» Fragmento

Dos jóvenes capitanes de Estado Mayor en un discreto despacho asumieron decisiones que resultarían históricas, desde la de no detener preventivamente a los opositores –se ha señalado eso como el inicio de la Transición- hasta llevar a Franco al Valle de los Caídos, en vez de El Pardo o incluso el Pazo de Meirás, que también se barajó. Desde el momento en que Franco cayó enfermo se encargó al Regimiento Mixto de Ingenieros Nº 1 que preparase un armón, que es el carro de municiones de un cañón de cuando la artillería era arrastrada por caballos. En realidad era una maniobra de distracción, los capitanes del SECED pensaban llevar a Franco al Valle de los Caídos en camión. En el más poderoso camión que hubiera en España.

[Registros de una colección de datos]
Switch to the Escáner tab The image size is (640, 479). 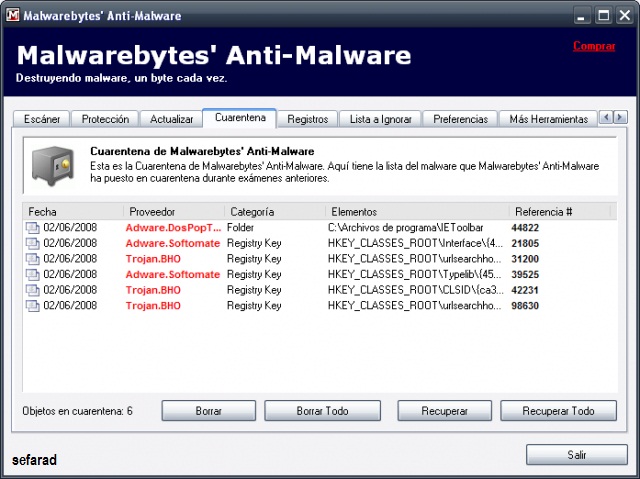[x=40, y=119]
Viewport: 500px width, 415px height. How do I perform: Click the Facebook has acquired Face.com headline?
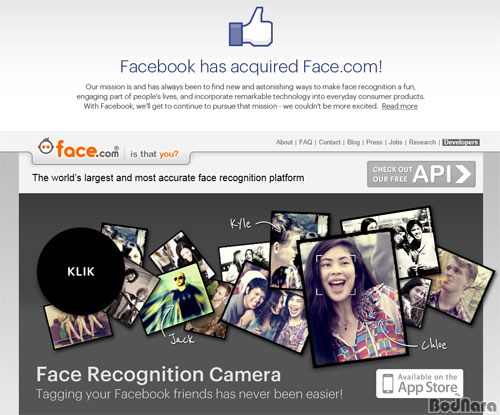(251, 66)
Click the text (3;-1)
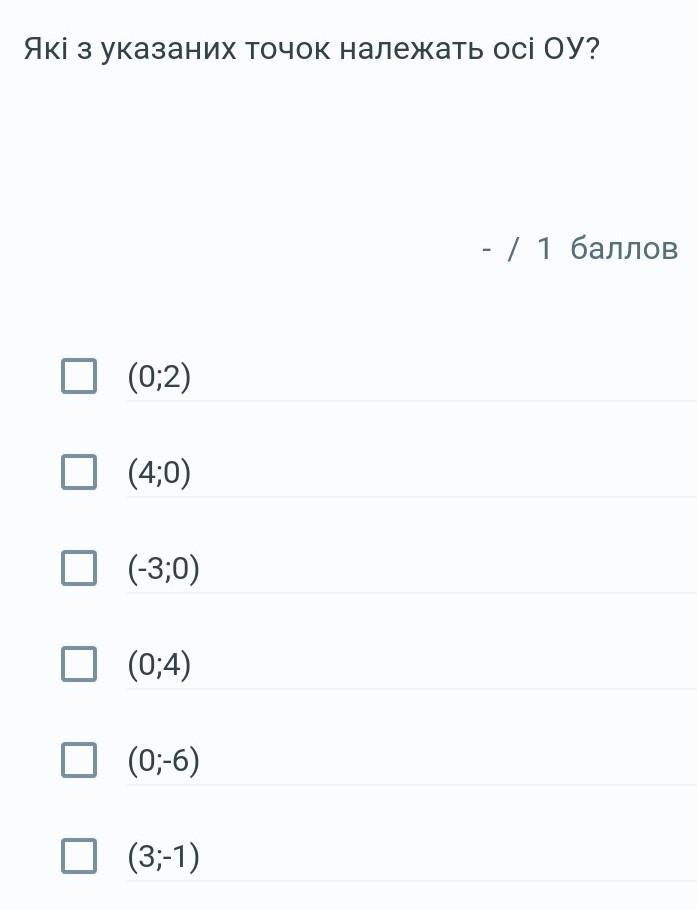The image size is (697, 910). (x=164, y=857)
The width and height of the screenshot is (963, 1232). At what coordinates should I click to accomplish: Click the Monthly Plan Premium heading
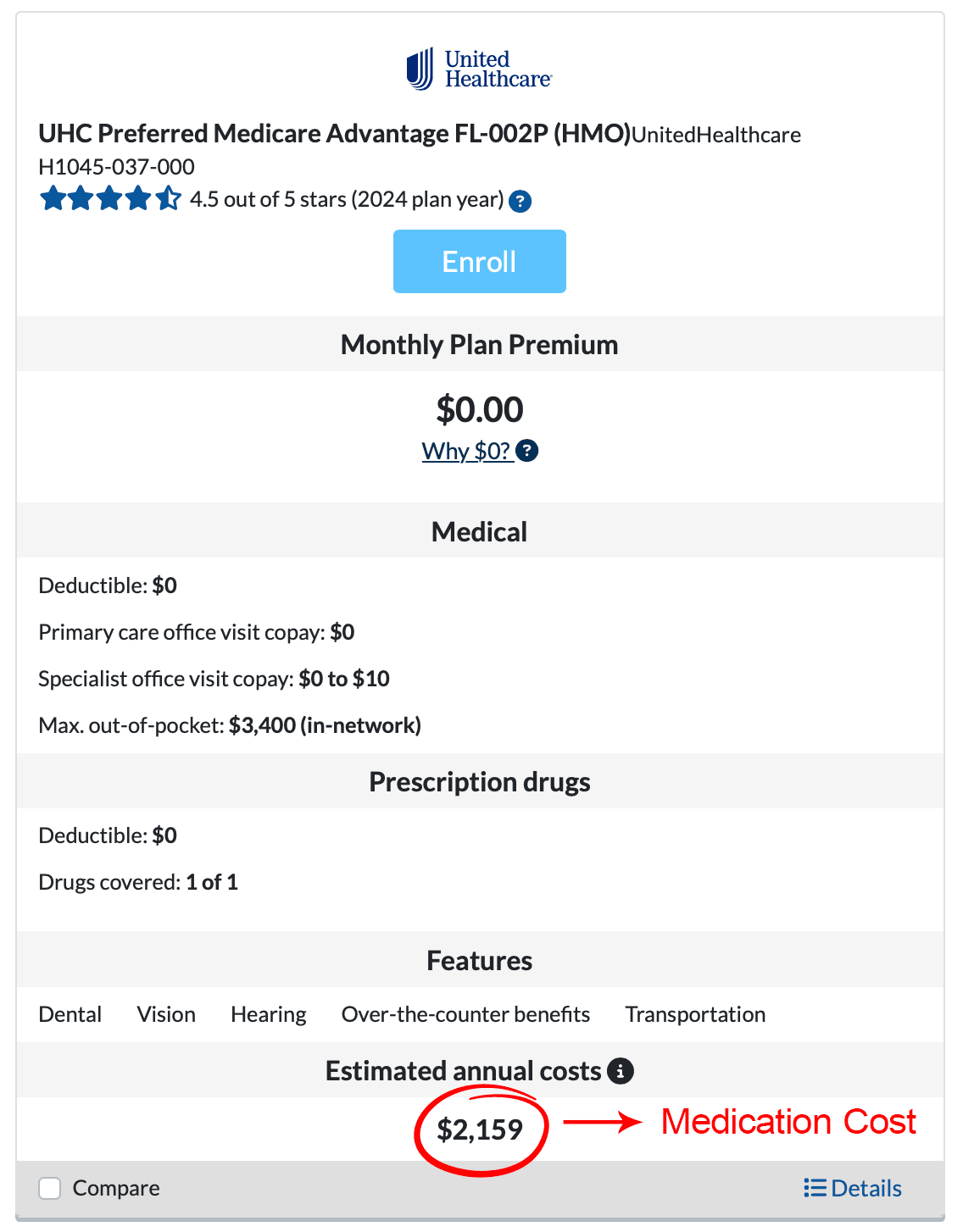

» Requisitos de la tarea
Reproduce del fragmento el pasaje que va desde "Dos jóvenes capitanes" hasta "hubiera en España.", incluidos ambos.

» Solución propuesta
Dos jóvenes capitanes de Estado Mayor en un discreto despacho asumieron decisiones que resultarían históricas, desde la de no detener preventivamente a los opositores –se ha señalado eso como el inicio de la Transición- hasta llevar a Franco al Valle de los Caídos, en vez de El Pardo o incluso el Pazo de Meirás, que también se barajó. Desde el momento en que Franco cayó enfermo se encargó al Regimiento Mixto de Ingenieros Nº 1 que preparase un armón, que es el carro de municiones de un cañón de cuando la artillería era arrastrada por caballos. En realidad era una maniobra de distracción, los capitanes del SECED pensaban llevar a Franco al Valle de los Caídos en camión. En el más poderoso camión que hubiera en España.